## Page text
= = = = =

PepsiCo India and Project Mumbai, in an initiative, called, Jallosh, cleaned the Mumbai waterfronts and the coast, including the Mumbai beaches and the rivers. The drive started from 1st June Mithi river and the other nine beaches and four rivers across Mumbai. Around 5,000 citizens joined hands to clean 16,000 kg trash from Mumbai’s waterfronts over the weekend. The drive is in line with the Government of India’s vision of Clean India (Swachh Bharat Abhiyan) and is being supported by other renowned institutions such as world wide fund for nature (WWF), River March, Beach Warriors, Mahim beach clean-up etc.

Jallosh-clean coasts was simultaneously activated across popular beach stretches along Mumbai’s Girgaon Chowpatty, Worli, Dadar, Mahim, Bandra, Versova, Juhu and Madh, along with banks of the four rivers that run across the city – poisor, mithi, oshiwara and dahisar. The 3-day drive will culminate on the World Environment Day, 5th June.

The purpose was to serve for the people and rejuvenate a positive and clean air for people and positive change. Jallosh-Clean Coasts is one of the PPP initiative, aimed at bringing people (citizens), public (the state and city administration) and private (the corporates) under one roof.

Shishir Joshi, CEO and co-founder, Project Mumbai, said, “Our organisation has consistently aimed at bringing like-minded institutions together for a common and large initiatives, which can lead to social transformation, through scale.”

= = = = =

## Material shown

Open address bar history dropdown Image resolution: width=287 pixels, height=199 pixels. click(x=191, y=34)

= = = = =

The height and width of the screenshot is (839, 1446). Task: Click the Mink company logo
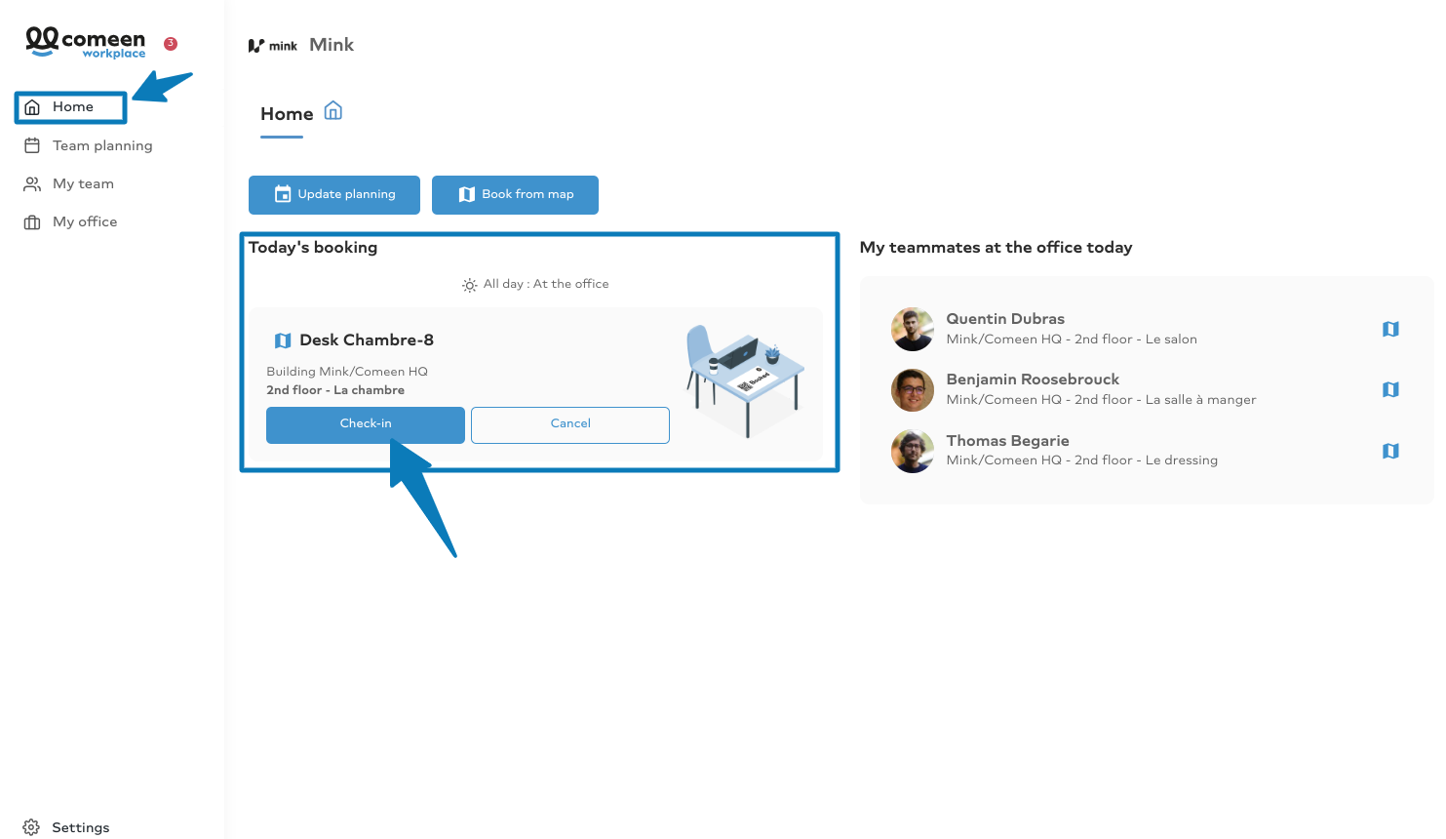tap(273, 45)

= = = = =

## Tasks to complete
A: Summarize the passage on the Jallosh cleanup drive in two sentences.
B: Write the next part of the passage on the Jallosh beach and river cleanup, continuing after its final sentence.

## Exercise results
A: Through an initiative called Jallosh, PepsiCo India and Project Mumbai cleaned Mumbai's beaches and rivers, with around 5,000 citizens removing 16,000 kg of trash from the city's waterfronts over the weekend. The three-day drive, which ends on World Environment Day, is in line with the Clean India vision and is a PPP initiative that brings citizens, the state and city administration, and corporates together.

B:
Elaborating on PepsiCo India’s commitment towards managing plastic waste, Neelima Dwivedi, Vice President, Government Affairs, PepsiCo India, said, “PepsiCo recognises the significance of reducing the impact of plastic packaging on the environment, and collaborating with partner organisations to drive a larger impact for the society. Our sustainable plastics vision is rooted around ‘reducing, recycling and reinventing our plastic packaging waste’ and our target is to transform 100 per cent of our packaging recyclable, compostable, or biodegradable by 2025. PepsiCo has been actively working across multiple states to collect, segregate and sustainably recover 100 per cent of its plastic packaging, towards effective plastic waste management by 2021”. Adding further, Neelima said, “PepsiCo India would like to congratulate Project Mumbai for organising Jallosh on such a massive scale as a run up to World Environment Day.

Paras Gupta, Head – Marketing, GEM Enviro Management Pvt Ltd, said, “We, at GEM Enviro, are highly committed towards environment sustainability and waste management. We are working with many corporates including PepsiCo in Maharashtra to collect and recycle plastic waste.” He further added, “For Jallosh, the plastic waste, will be transported to our collection centre, shall be segregated and then would be sent to respective recyclers to produce different products. We would be reinventing it into products such as t-shirts, backpacks, flower pots, dust bins, etc. The idea is making Mumbai beaches clean and litter free and to work towards sustainability and circular economy”.

In-addition, the company also deployed special collection trucks at all locations to enable the transportation of the collected plastic waste through its waste management partner GEM Enviro. All plastic waste collected from the drive will be segregated, cleaned and converted into useful new usable products such as t-shirts, bins, traffic cones and chairs.